Dès le 16e siècle, Füssen a joué un rôle de premier plan dans l'histoire de la musique européenne grâce à ses facteurs de luths et de violons: c'est dans cette petite ville sur le Lech que fut fondée, en 1562, la première guilde de luthiers d'Europe. A l'époque, on pouvait trouver parfois jusqu'à 20 maîtres luthiers à Füssen, qui comptait alors quelque 2000 habitants. Avec l'avènement du Baroque, Füssen devint le plus important centre de fabrication de violons d'Allemagne. Au 18e siècle, 80 luthiers exerçaient leur métier dans la ville, et leurs instruments étaient recherchés dans toute l'Europe. De fait, l'histoire de la lutherie de Füssen est également une histoire de la migration du travail: des centaines d'artisans émigrèrent vers les cours princières du pays ou les grandes métropoles européennes telles Lyon, Prague ou Vienne, ou encore les villes d'Italie du Nord: là, ils s'établirent et eurent rapidement une clientèle. C'est ainsi que la fabrication des instruments à cordes dans ces régions fut fortement influencée par la tradition de Füssen. Dans la ville impériale de Vienne, surtout, les artisans de Füssen jouissaient pratiquement du monopole. A ce jour, on a pu prouver la présence à Vienne de quelque 60 luthiers originaires de Füssen: le plus célèbre d'entre eux fut Franz Geißenhof, le «Stradivarius de Vienne», dont le talent hors du commun fit de la ville l'un des premiers centres de lutherie d'Europe, au même titre que Paris et Londres.

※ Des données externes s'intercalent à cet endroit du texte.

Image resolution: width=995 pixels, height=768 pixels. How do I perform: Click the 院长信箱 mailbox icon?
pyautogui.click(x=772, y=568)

Le succès de Füssen dans la fabrication de violons et de luths est dû en partie à l'abondance de la matière première nécessaire dans la région: les forêts de montagne du Tyrol du Nord et de la chaîne de l'Ammer étaient riches en sapins, ifs et érables. La situation géographique de la ville joua aussi un rôle déterminant, de même que la proximité du Lech: Füssen se trouve sur l'ancienne voie romaine Via Claudia Augusta, qui relia les villes marchandes de Augsbourg et Venise jusqu'à l'époque moderne, et le fleuve, affluent du Danube et navigable en radeau, donnait accès aux voies commerciales vers Vienne et Budapest. Enfin, le milieu culturel garantissait des conditions idéales ainsi que des commandes suffisantes pour des luthiers de qualité. La noblesse des environs appréciait les œuvres d'artistes tels le troubadour Hiltepold von Schwangau, qui vécut au 13e siècle: on le retrouve dans le Codex Manesse, un recueil de poésies courtoises conservé aujourd'hui à Heidelberg. Dans la ville même, les commanditaires les plus importants étaient l'abbaye bénédictine Saint-Magnus et le château d'En Haut: ce dernier était la résidence des princes-évêques d'Augsbourg, mécènes des sciences et des arts. L'empereur d'Allemagne, Maximilien 1er, séjourna environ quarante fois au château, y demeurant parfois plusieurs semaines d'affilée: grand amateur de musique, il emmenait avec lui non seulement ses musiciens de cour, mais aussi des compositeurs célèbres.

L'ancien couvent Saint-Magnus abrite le Musée de la ville, dont la collection est une des plus importantes d'Europe: beaux luths anciens, violons précieux et autres instruments à cordes évoquent la tradition de la lutherie à Füssen. A partir du 16e siècle, la fabrication des orgues se développa pour devenir, elle aussi, une tradition locale. Dans les églises de la vieille ville, les instruments de style baroque, dont certains sont conservés dans leur état d'origine, témoignent de la maîtrise des facteurs d'orgue au 18e siècle.

Aujourd'hui encore, Füssen, ville touristique de renommée mondiale, entretient sa tradition de centre musical. Trois ateliers de lutherie et un fabricant d'instruments à cordes pincées réalisent des instruments de qualité supérieure pour le marché international. La musique est omniprésente dans le programme culturel: cycle annuel des «Fürstensaalkonzerte» (juin à septembre) dans la salle des fêtes baroque du couvent Saint-Magnus, festival d'instruments à cordes «vielsaitig», ou encore les concerts annuels donnés chaque septembre dans la salle des Chanteurs (Sängersaal) à Neuschwanstein - dédiés surtout aux opéras de Richard Wagner - sont autant de moments forts.